MAMADOU Salif Kébé, President of Guinea’s Commission Electorale Nationale Indépendante, CENI, has died from coronavirus infection.
Kebe was said to have contracted the illness from a visiting team member of an African civil society electoral experts, who were in Guinea for the country’s March 22, national referendum and legislative elections. He was hospitalised for a few days and died in Conakry on Friday, April 17.
Seven of the visitors, who are still stranded in Conakry because of the global Coronavirus pandemic shutdown, are reported to have also tested positive for COVID-19.
Guinea’s President Alpha Conde has paid tribute to the late Kébé and offered his condolences to his family.

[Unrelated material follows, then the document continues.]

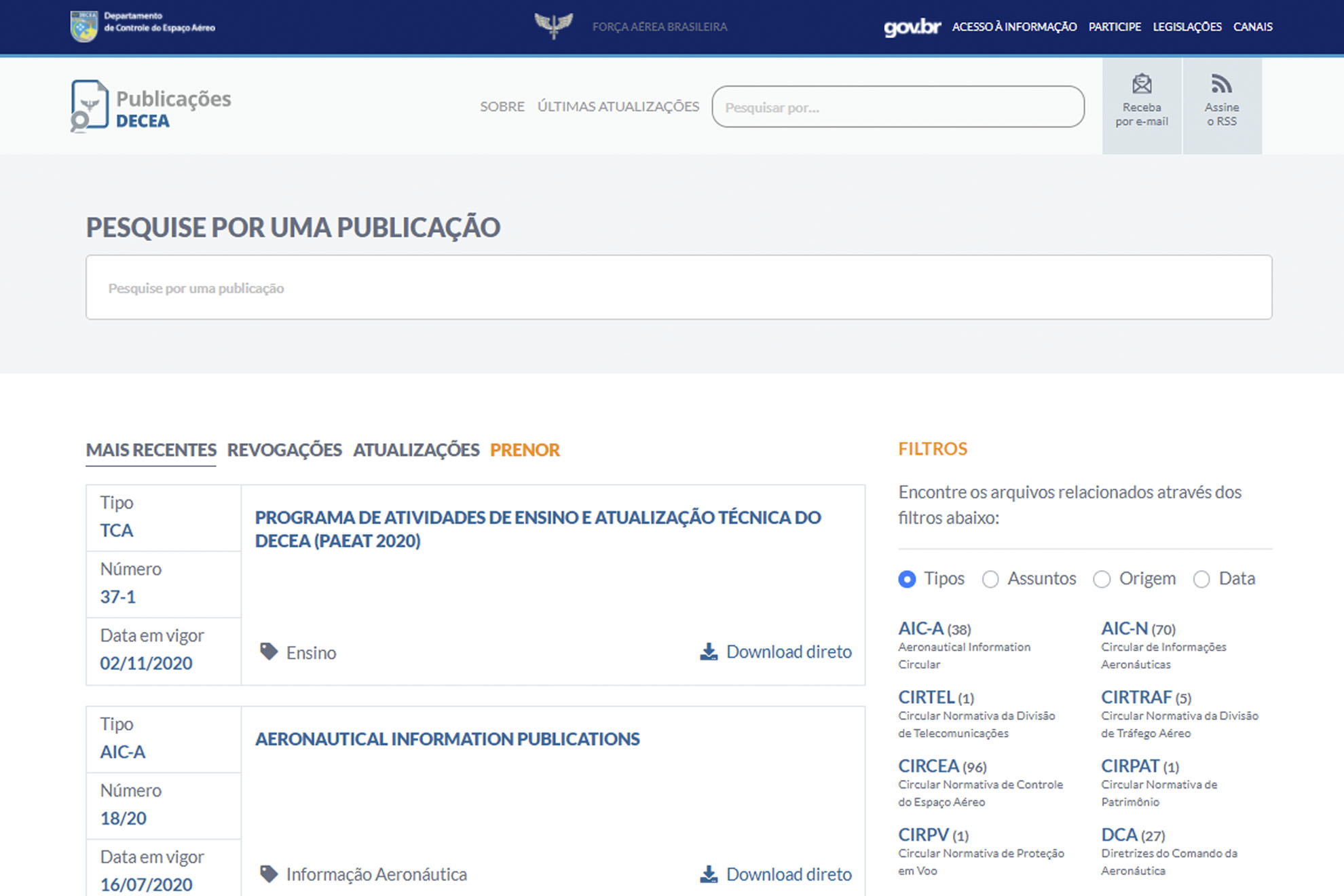
Task: Click the download icon for Aeronautical Information Publications
Action: (708, 874)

Similarly, Prof. Mahmood Yakubu, chair of Nigeria’s Independent Electoral Commission and the immediate-past President of the governing board of the ECOWAS Network of Electoral Commissions, ECONEC, described Kébé’s passing as most unfortunate and a great loss to Guinea and West Africa. Prof Yakubu, an Honorary President of ECONEC, visited Guinea with an ECONEC delegation in June 2018 and held consultations with the CENI officials led by Kébé and other stakeholders, as part of efforts to strengthen cooperation and mutual support among the regional electoral bodies.

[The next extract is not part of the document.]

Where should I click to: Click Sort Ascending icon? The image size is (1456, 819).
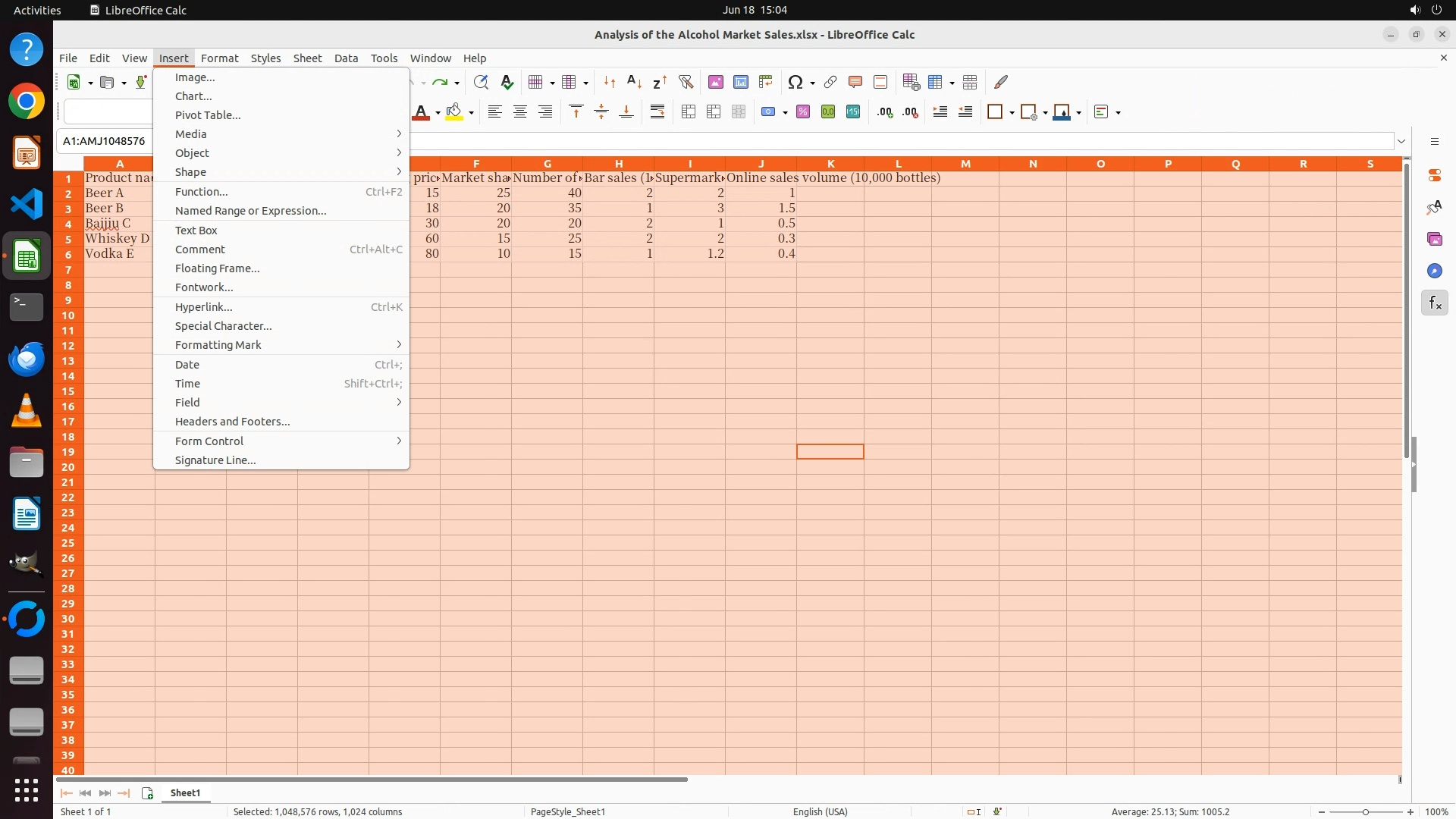click(x=635, y=82)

Francis Oke, head of the ECOWAS Electoral Assistance Division and Permanent Secretary of ECONEC, has also commended the late Kébé for his leadership of the Guinea’s electoral body.
Kébé, a lawyer, assumed the CENI leadership in 2017, and performed his last public function early this month when he announced the results of the controversial referendum and legislative polls, which were boycotted by opposition parties in the country, after accusing President Conde of using the votes to further his plans for tenure elongation.
ECOWAS and other International organisations did not send observers to the elections and as expected, the results favoured Conde’s ruling party, resulting in the festering political tension in the country, which has reported more than 400 cases of COVID-19 with some five deaths.